Mining documents with IRD data over the last 5 millions years.
By: Jeremiah Marsicek
Date: 02/07/2018
To get information about the spatiotemporal extent of IRD events over the last 5 million. The ultimate goal could be to make a series of maps with the publication date, publication, and latitude/longitude and timing of IRD events.

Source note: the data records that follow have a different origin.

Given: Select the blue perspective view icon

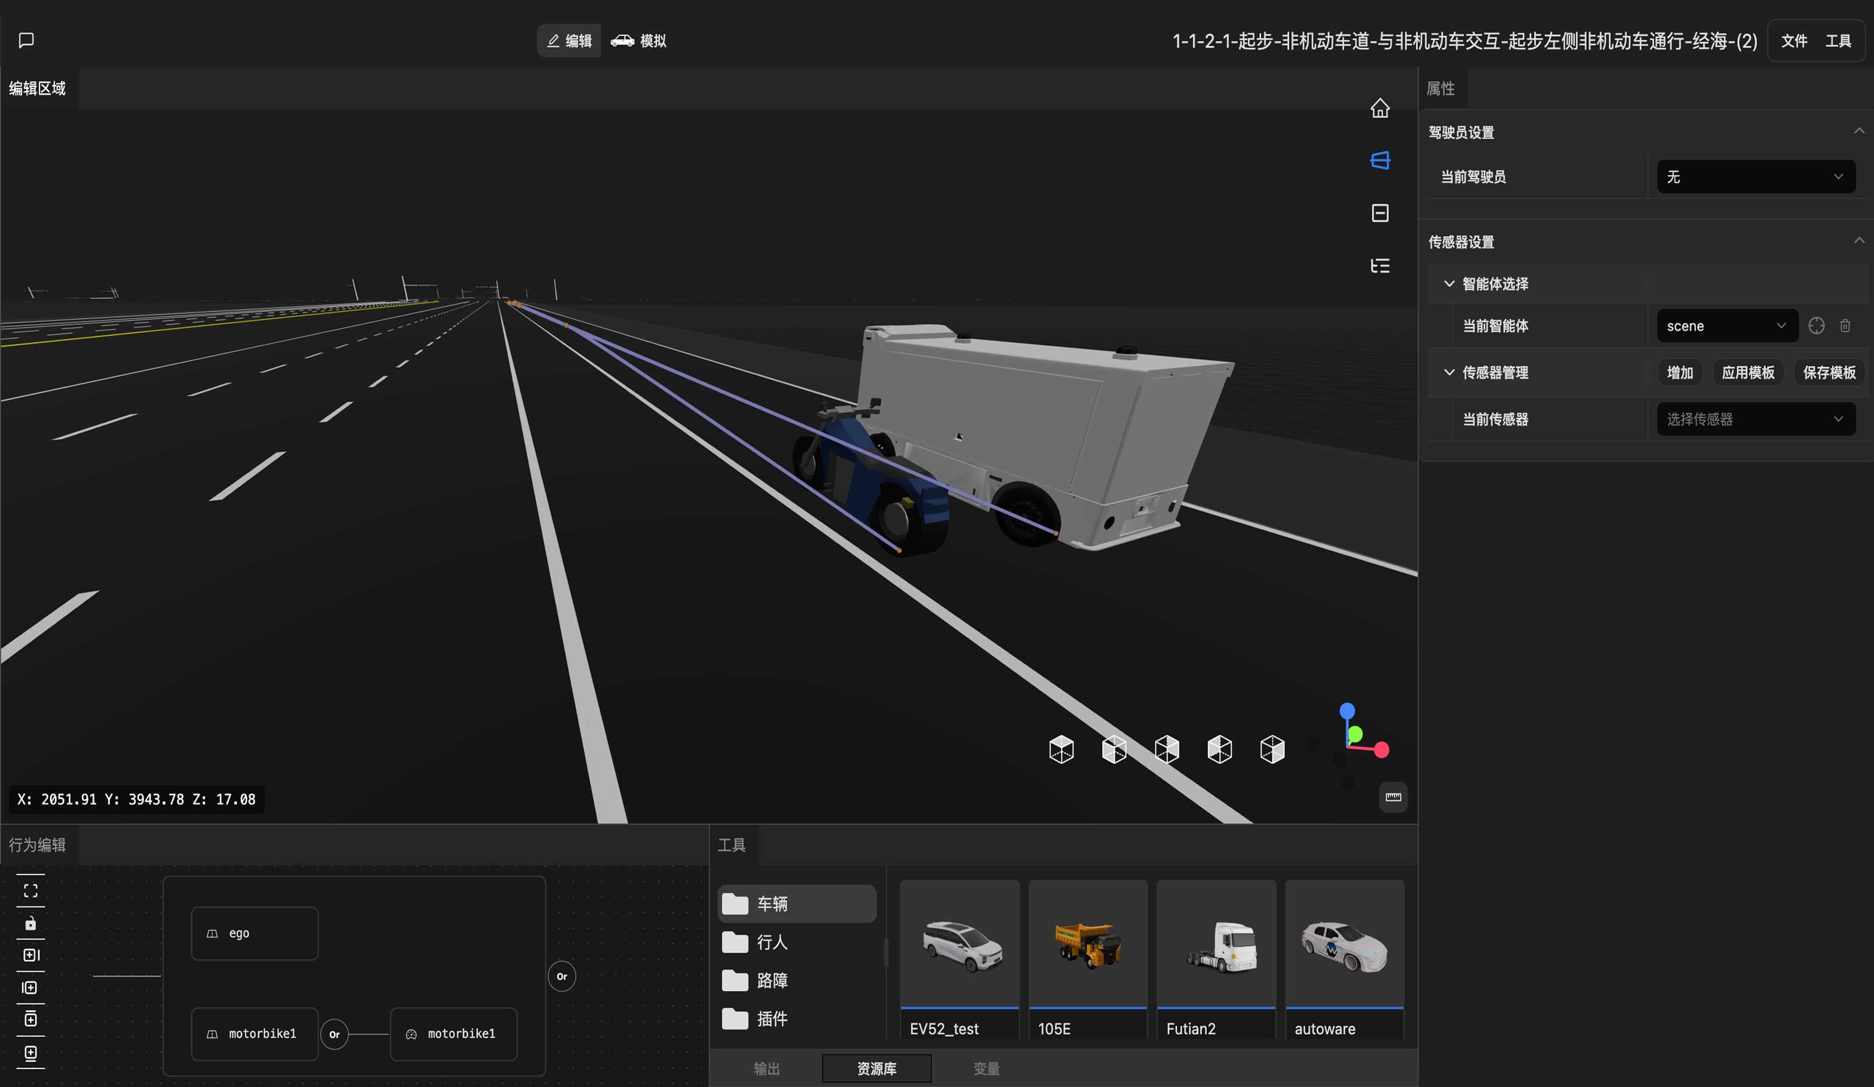Looking at the screenshot, I should [1379, 161].

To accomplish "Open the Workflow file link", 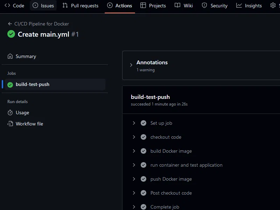I will pyautogui.click(x=29, y=124).
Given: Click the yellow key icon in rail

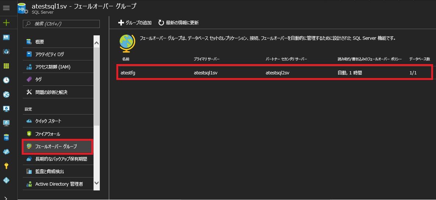Looking at the screenshot, I should point(6,166).
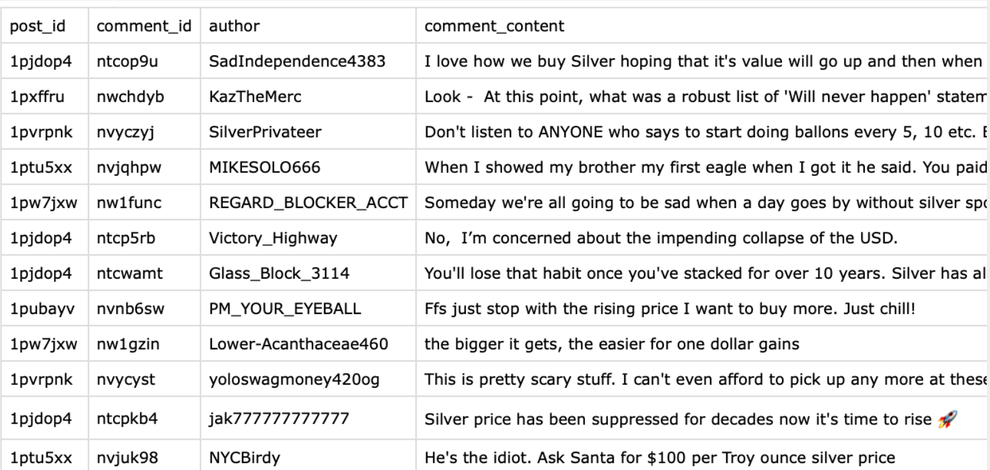Image resolution: width=990 pixels, height=470 pixels.
Task: Click the REGARD_BLOCKER_ACCT author cell
Action: coord(308,203)
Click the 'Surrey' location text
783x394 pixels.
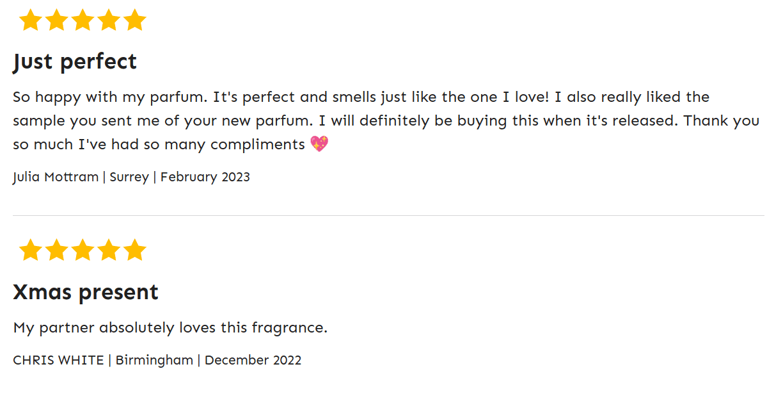129,177
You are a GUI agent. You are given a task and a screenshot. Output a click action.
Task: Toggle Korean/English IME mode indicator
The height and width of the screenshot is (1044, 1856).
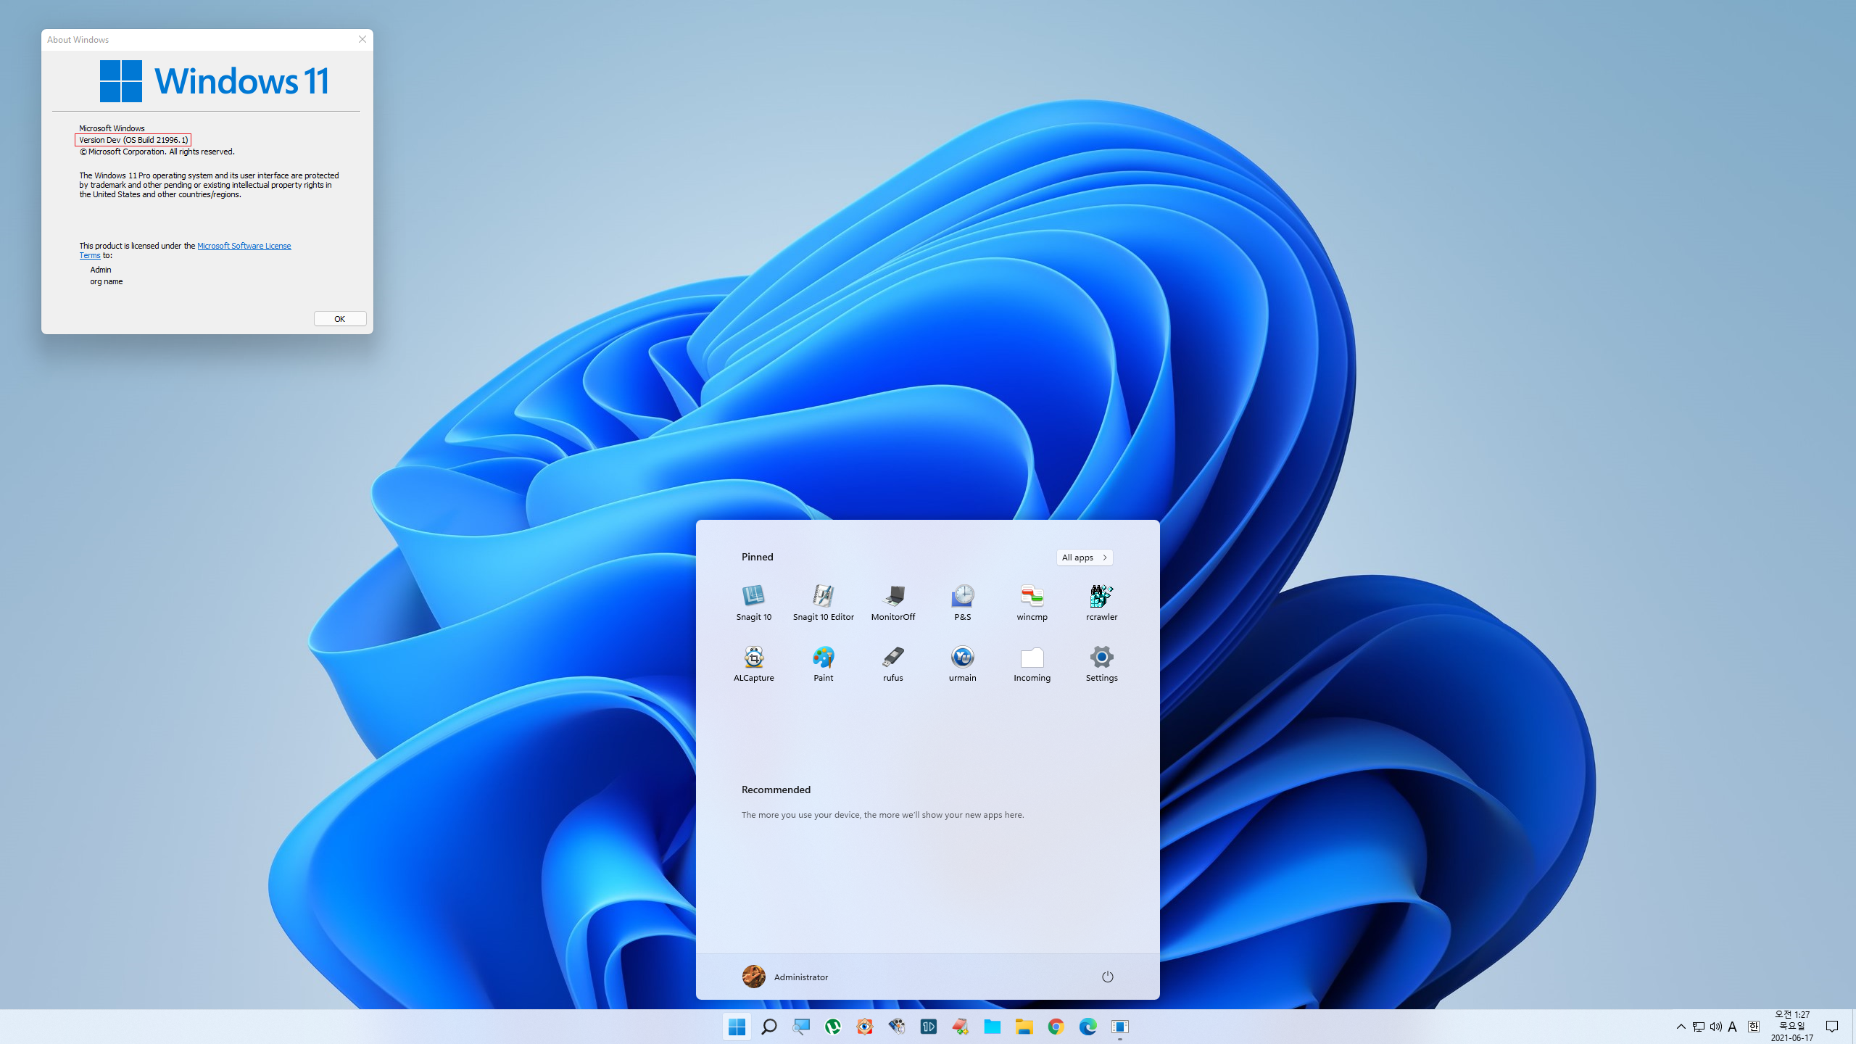tap(1753, 1026)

We will use R and RStudio to do the data processing, GeoDeepDive to retreive documents of interest via string matching and to generate a subset of the output (for testing) as NLP output.
-
Ice-rafted debris associated with binge/purge oscillations of the Laurentide Ice Sheet (http://onlinelibrary.wiley.com/doi/10.1029/94PA01008/full)
-
Catastrophic ice shelf breakup as the source of Heinrich event icebergs (http://onlinelibrary.wiley.com/doi/10.1029/2003PA000890/full)
-
The sources of the glacial IRD in the NW Iberian Continental Margin over the last 40 ka (https://doi.org/10.1016/j.quaint.2013.08.026)
Using these example publications I have found the these terms appear the most:
Terms for IRD: iceberg rafting, IRD, ice-rafted debris, Heinrich events
These papers talk about IRD in the following locations: North Atlantic, Ruddiman Belt, Hudson Bay, Antarctic
Most common time frames: last glaciation, Pleistocene, Holocene, year subsets
Extract latitude and longitudes using Simon's code as a template (which uses regular expressions to get lat/long).
Place names using “Who’s on First” (a large Postgres database of place names with associated polygons).
Extract time periods using regular expressions and queries for stratigraphic names and regular expressions.